Property Management of Chulalongkorn University
- Abbreviation: PMCU
- Type: University department
- Field: Real estate development
- Parent organization: Chulalongkorn University
- Website: pmcu.co.th

= Property Management of Chulalongkorn University =

The Office of Property Management, Chulalongkorn University (สำนักงานจัดการทรัพย์สิน จุฬาลงกรณ์มหาวิทยาลัย), branded as PMCU, is an administrative department of the university, responsible for managing its real estate portfolio, which include areas in Bangkok's city centre set aside as its endowment by its founder, King Vajiravudh.
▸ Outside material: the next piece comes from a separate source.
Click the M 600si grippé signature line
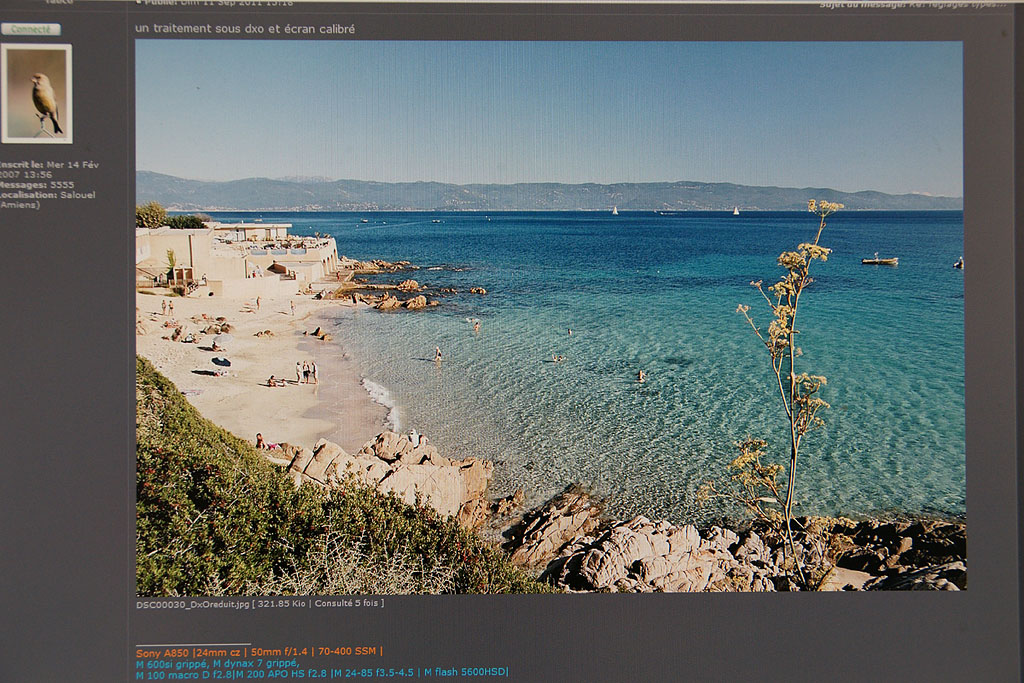Screen dimensions: 1024x683 [x=171, y=663]
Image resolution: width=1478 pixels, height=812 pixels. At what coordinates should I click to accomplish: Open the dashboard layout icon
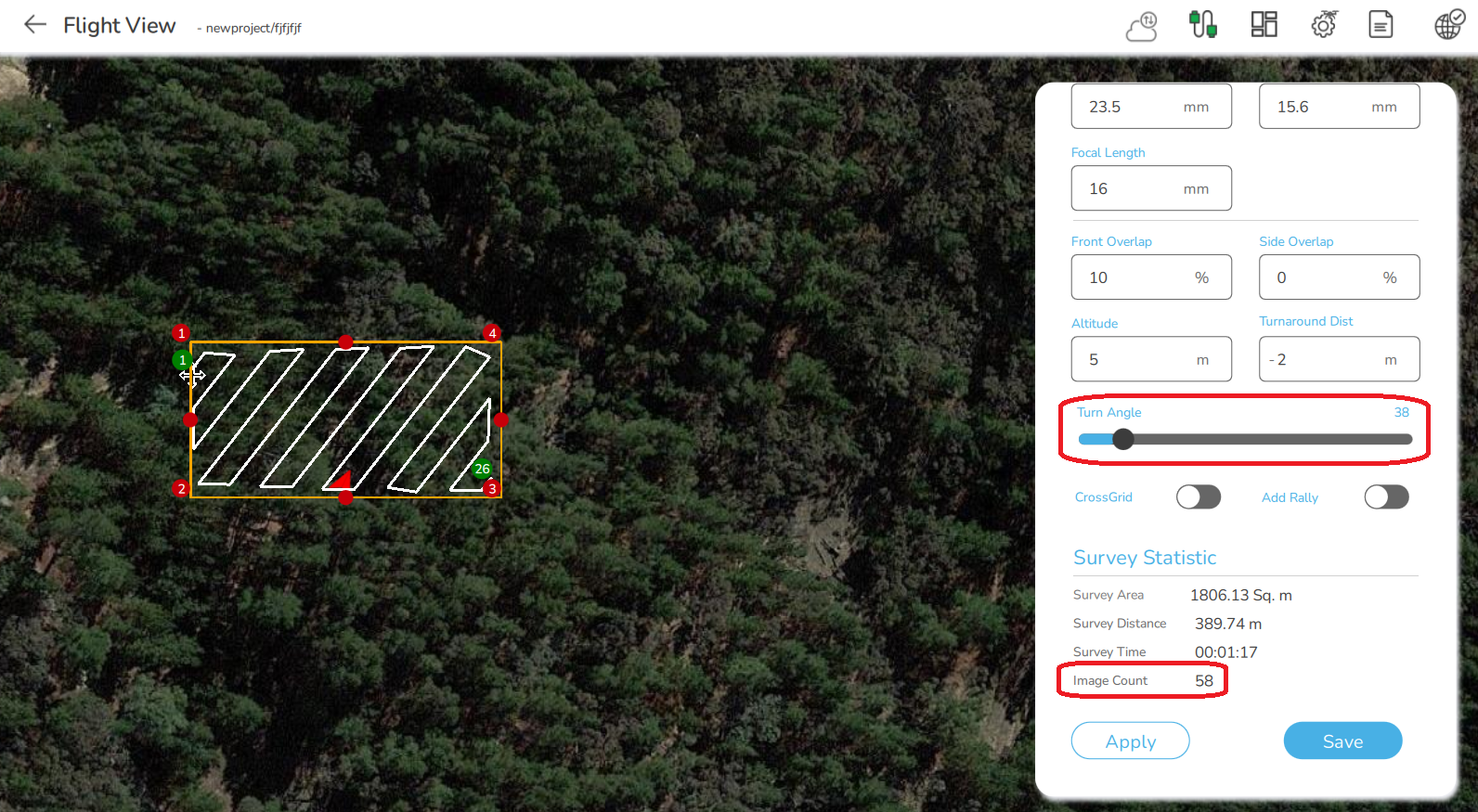[x=1264, y=24]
PMCU manages neighbourhoods and commercial areas including Siam Square, Sam Yan and Suan Luang (on Banthat Thong Road), as well as land leased to shopping malls and commercial developments such as MBK Center, Chamchuri Square and Samyan Mitrtown.

==History==
The university began commercial real estate development in 1963, with the Suan Luang and Sam Yan neighbourhoods surrounding the university. The development of Siam Square into a retail area followed in 1964. The precursor to PMCU was established as a bureau in 1968, and it was reorganised as an administratively independent department in 1973.

In the 2010s, PMCU undertook extensive re-development of the Suan Luang and Sam Yan areas, prompting criticism of gentrification at the expense of old neighbourhoods and cultural sites.